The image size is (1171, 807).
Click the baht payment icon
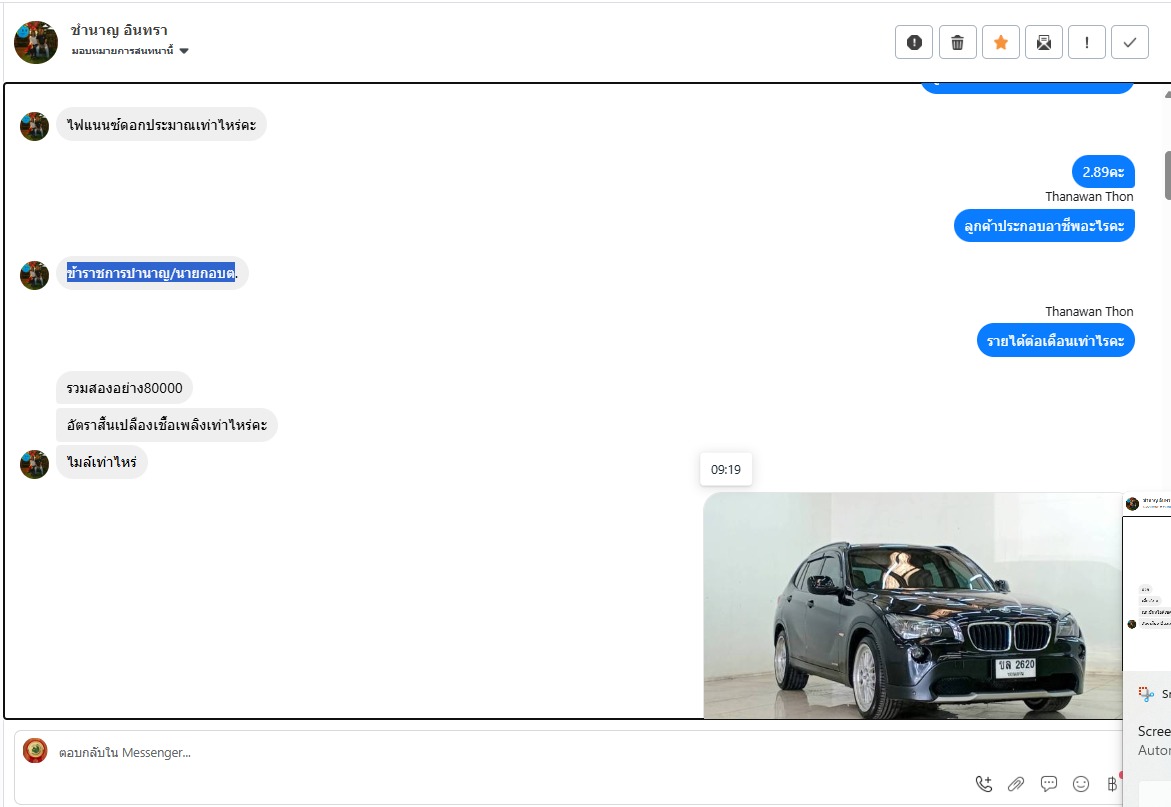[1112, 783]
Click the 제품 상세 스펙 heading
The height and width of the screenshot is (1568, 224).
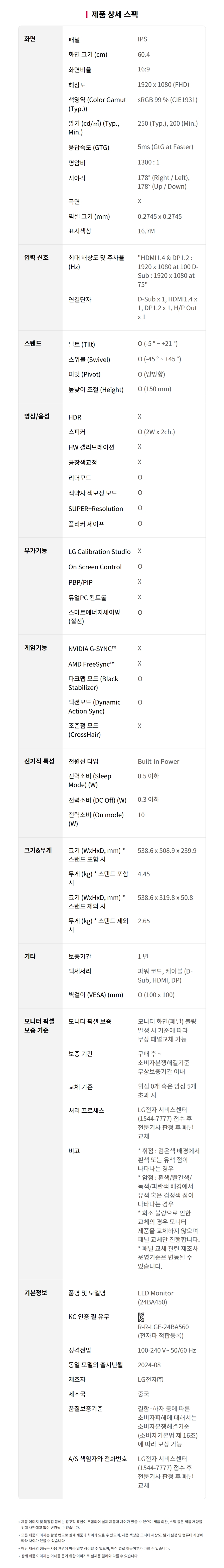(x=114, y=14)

The task: For this exercise, write out the listing verbatim and leave every image out.

Answer space:
The image size is (1171, 807).
Click the baht payment icon
[1112, 783]
Click the 제품 상세 스펙 heading
The height and width of the screenshot is (1568, 224).
(x=114, y=14)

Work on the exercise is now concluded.